メディアによる古米放出の報道も、消費者が「コメの価格は頭打ちで、今後は下がるだろう」と考える要因となっています。実際に、小泉大臣が価格引き下げに言及し始めてから、コメのスポット価格は既に下落傾向にあるとのことです。
田植えをする小泉進次郎農林水産大臣田植えをする小泉進次郎農林水産大臣

業界の懸念と改善された供給状況

コメを在庫として抱えるJAや米業者は、現在の在庫を多少でも放出しないと、将来的な価格下落で大きな赤字を抱えるリスクを感じているようです。今回の備蓄米放出は、そうした業者にとって在庫調整を促す圧力となっています。
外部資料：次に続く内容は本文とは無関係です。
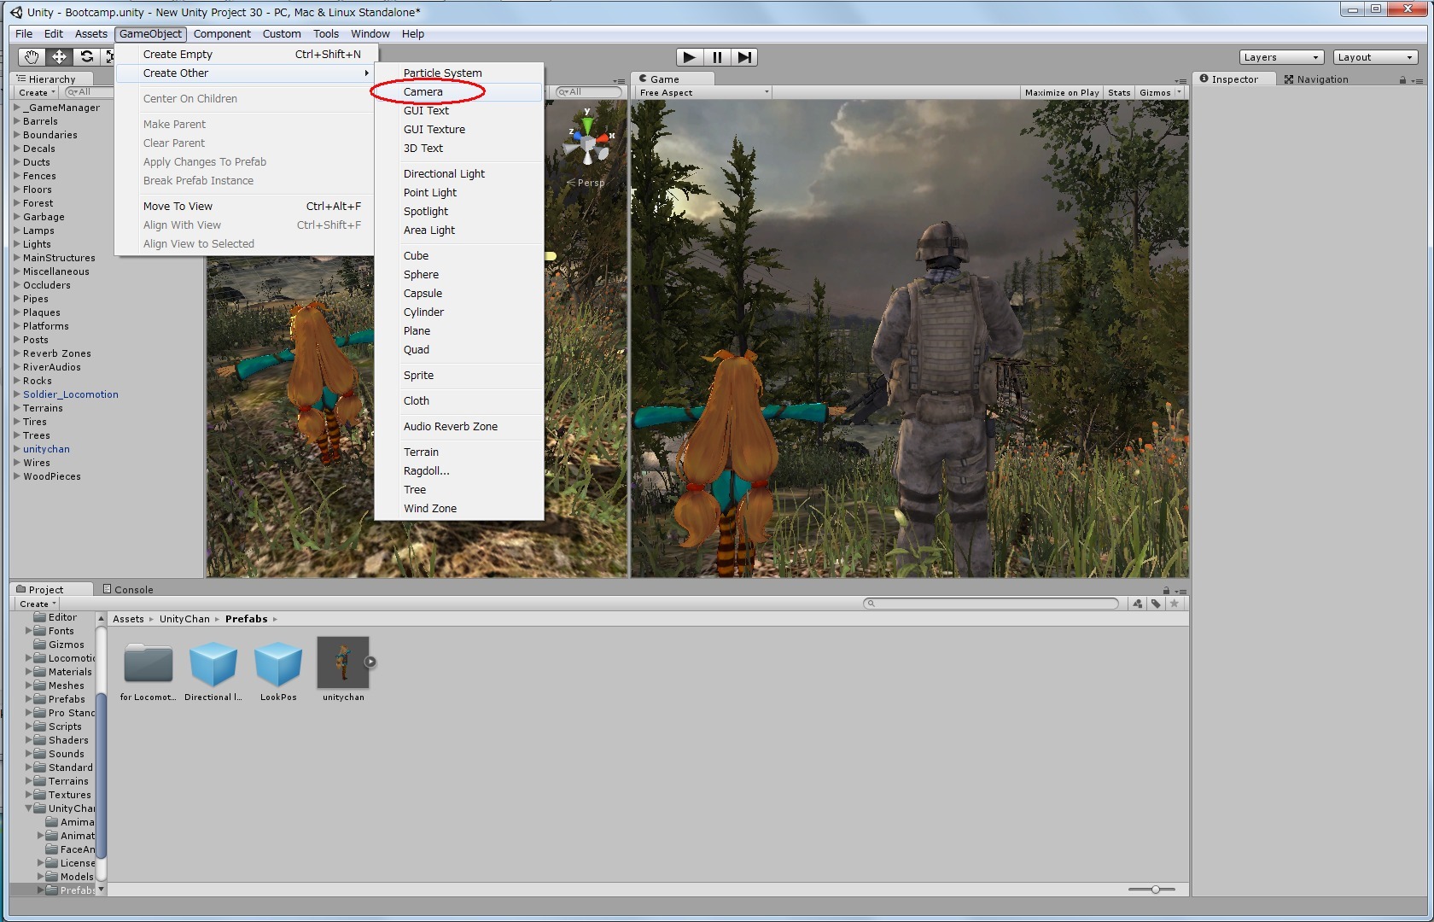Select Directional Light menu entry
1434x922 pixels.
pyautogui.click(x=444, y=173)
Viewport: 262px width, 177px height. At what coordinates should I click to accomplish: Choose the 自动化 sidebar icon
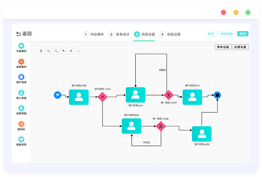21,124
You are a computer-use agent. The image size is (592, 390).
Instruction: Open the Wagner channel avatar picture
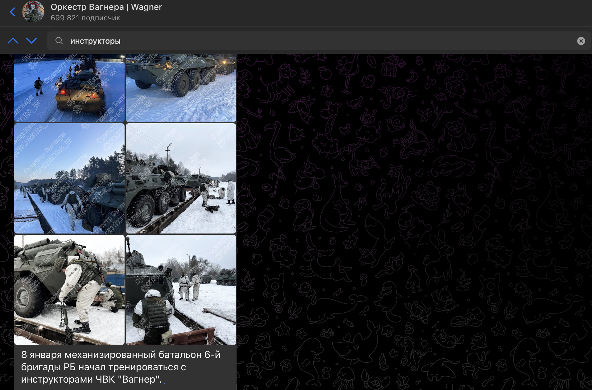coord(33,12)
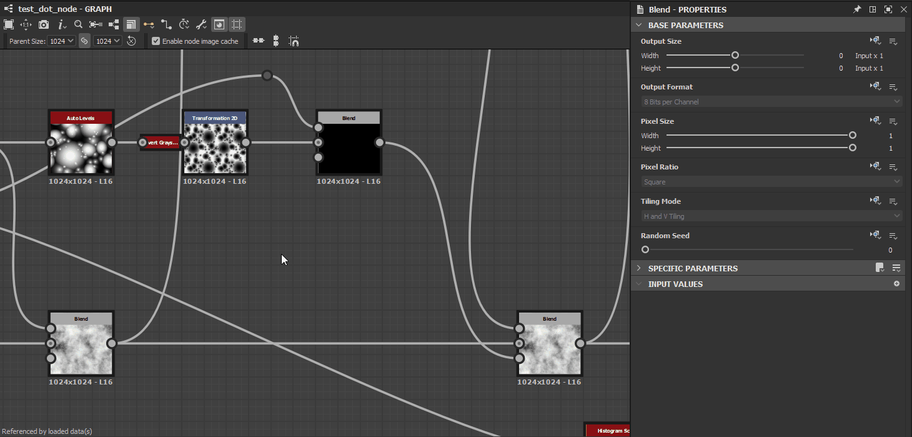Capture a graph screenshot with the camera icon
The image size is (912, 437).
pos(42,24)
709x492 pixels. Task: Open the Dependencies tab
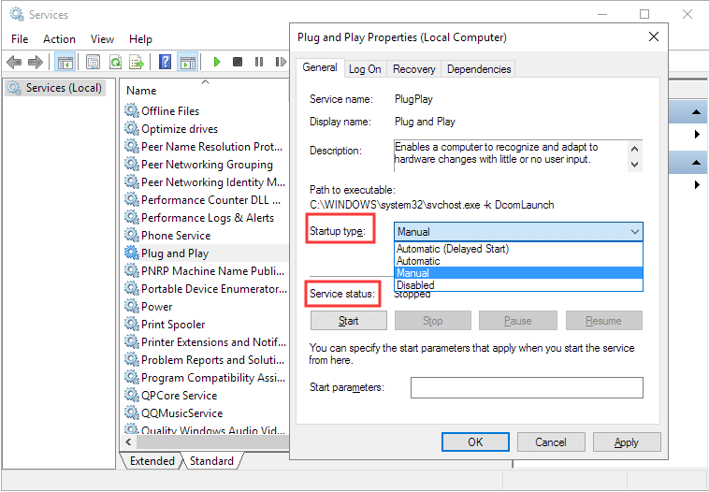479,69
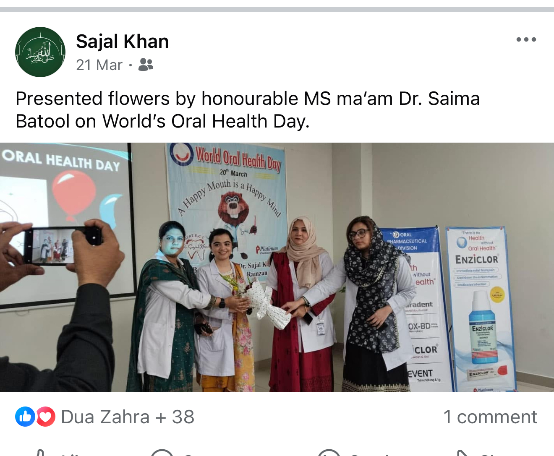Tap the red heart reaction icon
The image size is (554, 456).
[x=45, y=417]
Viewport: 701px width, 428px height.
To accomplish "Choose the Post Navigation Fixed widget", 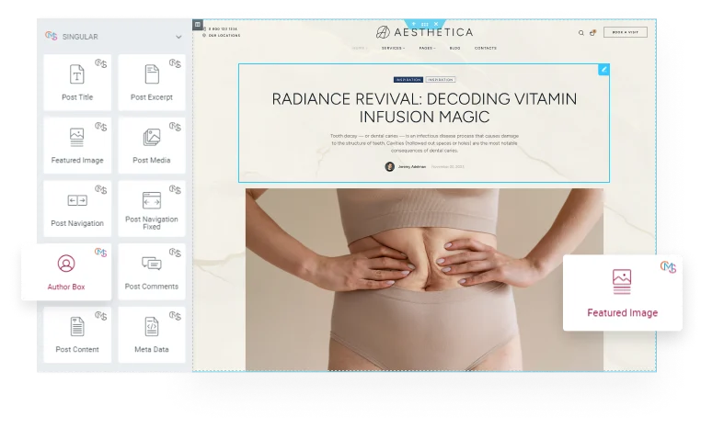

一方で、これまで懸念されていたコメの入荷状況は改善が見られています。以前は需要に対して7割程度しか供給できなかった状況が、「100ほしいと言えば100用意してもらえる」状況に変化しているといいます。ただし、スーパーの店頭に並んでいるコメの多くは5月に仕入れたものであり、備蓄米放出を受けて在庫を慌てて放出したというよりは、市場全体の流通量が増える可能性を示唆しています。
スーパーアキダイの秋葉弘道社長、備蓄米問題について語るスーパーアキダイの秋葉弘道社長、備蓄米問題について語る

今後の米価見通し:緩やかな下落を予想

業界内では、例年通りであれば6月より7月に米価が上昇し、8月には2024年度産(昨年度収穫)のコメが市場から減少するという見立てがありました。現在の店頭価格は、仕入れ価格に基づいているためまだ大きな変動はありません。しかし、今月の見積もりからは価格がわずかに下がる可能性が見られるとのことです。

秋葉社長は、この状況から7月頃にかけてスーパーの店頭に並ぶコメの価格が、5キロあたり200円から300円程度安くなるのではないかと予想しています。ただし、劇的に価格が落ち込むような状況にはならないだろうという見方を示しています。備蓄米の大量放出は市場に影響を与え始めていますが、その効果は限定的かつ緩やかなものになる可能性が高いようです。